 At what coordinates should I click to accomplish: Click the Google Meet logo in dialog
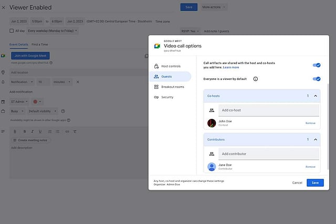click(x=157, y=46)
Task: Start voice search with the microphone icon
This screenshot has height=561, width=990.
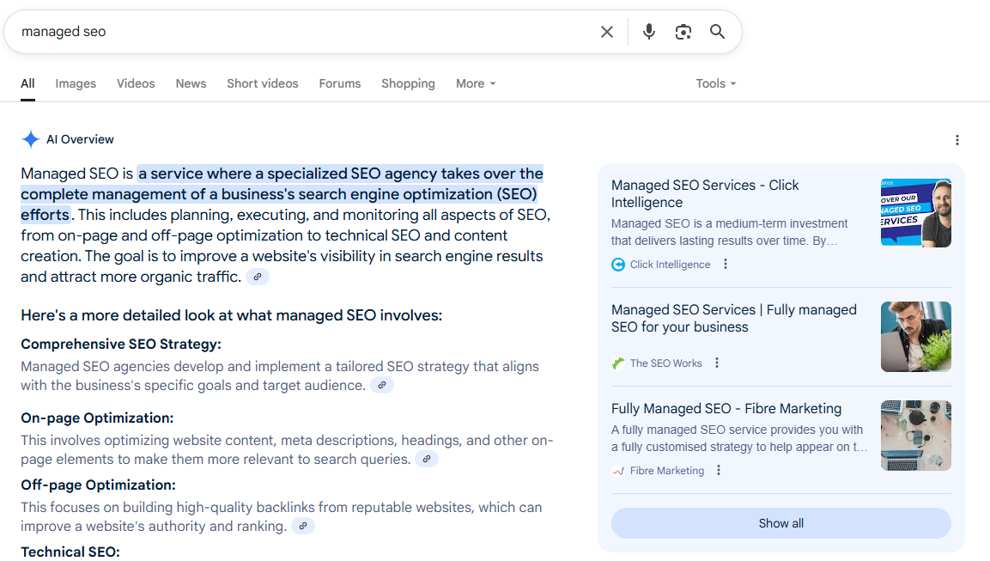Action: click(x=648, y=31)
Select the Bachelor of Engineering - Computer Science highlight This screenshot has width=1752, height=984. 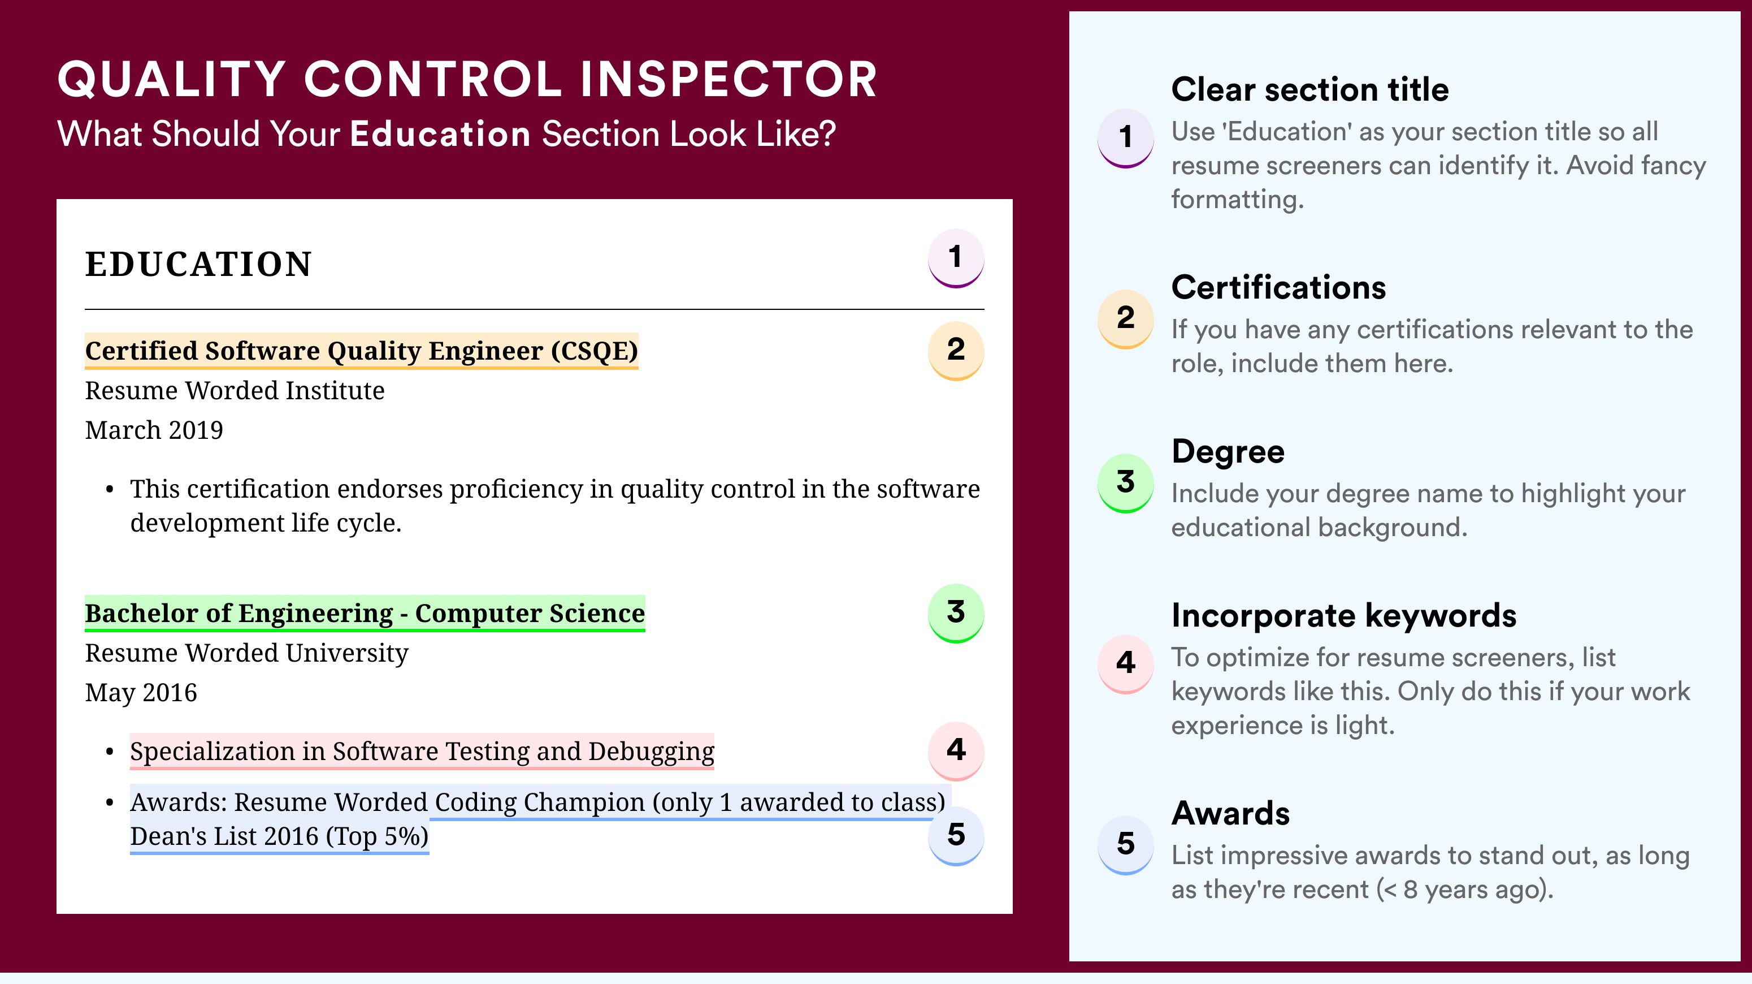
======
Directions —
Write out every line of the items again, requests included. Shift each x and y coordinate in the answers by -78 and leave the pictures out.

Result for this task —
 At what coordinates should I click to accomplish: Click the Google Meet logo in dialog
click(x=79, y=-32)
Task: Start voice search with the microphone icon
This screenshot has height=561, width=990.
Action: click(x=570, y=-47)
Select the Bachelor of Engineering - Computer Science highlight This screenshot has width=1752, height=984. 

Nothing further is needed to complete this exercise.